During experimentation with haarcascade and PID, it was observed that the camera occasionally missed detecting the face. This could be attributed to variations in lighting conditions or when the face is slightly turned at an angle.

Mediapipe Face

Mediapipe Face Tracking with PID Control

To utilize the mediapipe face detection, you must install the 'mediapipe-rpi4' library in your virtual environment using the following command:

pip install mediapipe-rpi4

Two programs are available on my GitHub—one without PID control and the other with PID control. The structure of these programs is similar to those using haarcascade frontalface, but with the use of 'mediapipe.solutions.face_detection'. It's important to note that mediapipe has different syntax and data structures, requiring the extraction of necessary information to locate the face center for subsequent manipulation. You can download all programs from my GitHub repository and examine them line by line for more details.

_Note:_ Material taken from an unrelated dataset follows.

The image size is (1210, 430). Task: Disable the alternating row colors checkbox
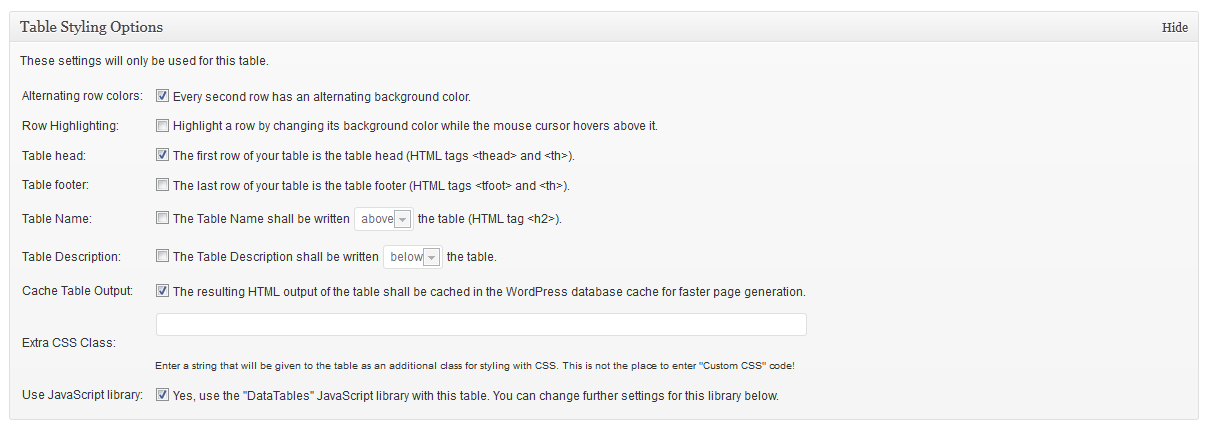[x=162, y=97]
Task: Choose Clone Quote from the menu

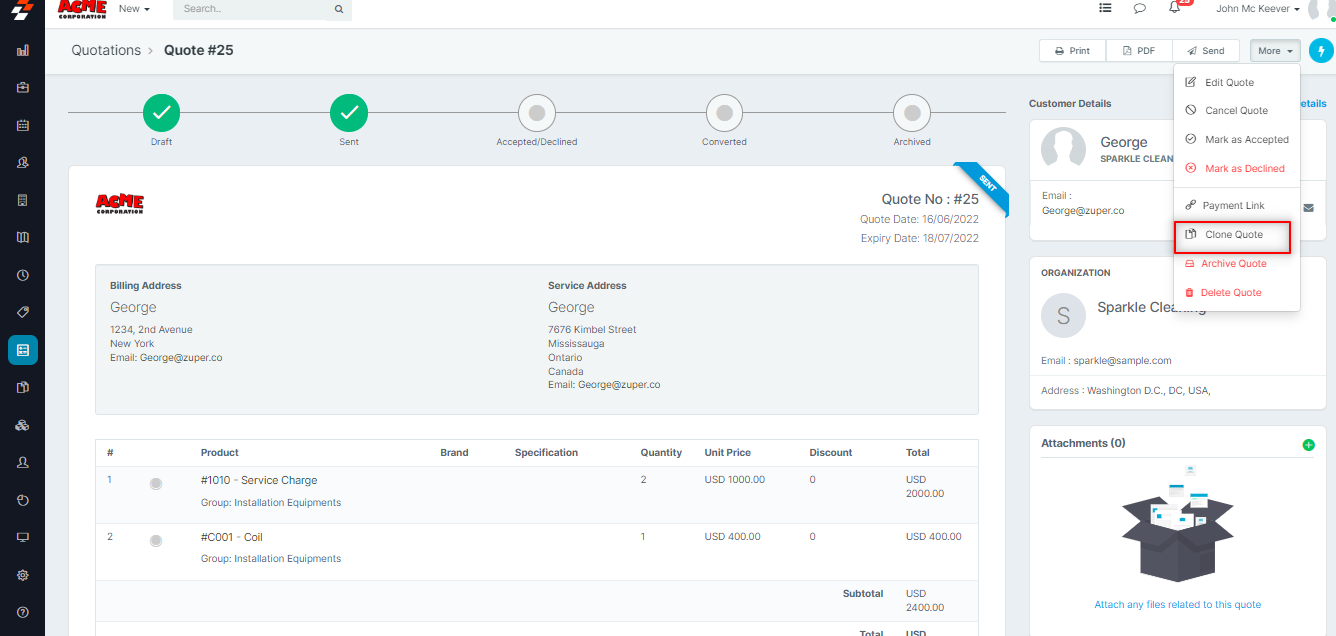Action: click(1233, 235)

Mediapipe appears to be more robust and accurate under various lighting conditions, even when the head is turned. Additionally, a 5mw laser is co-located with the camera. When the face stays within the setpoint box for a short duration, the laser automatically activates. Always remember to wear laser protection glasses for safety.

The video above demonstrates efficient face tracking using mediapipe with PID control. Remarkably, even with a frame size of 640x480, the system detects and tracks the face swiftly.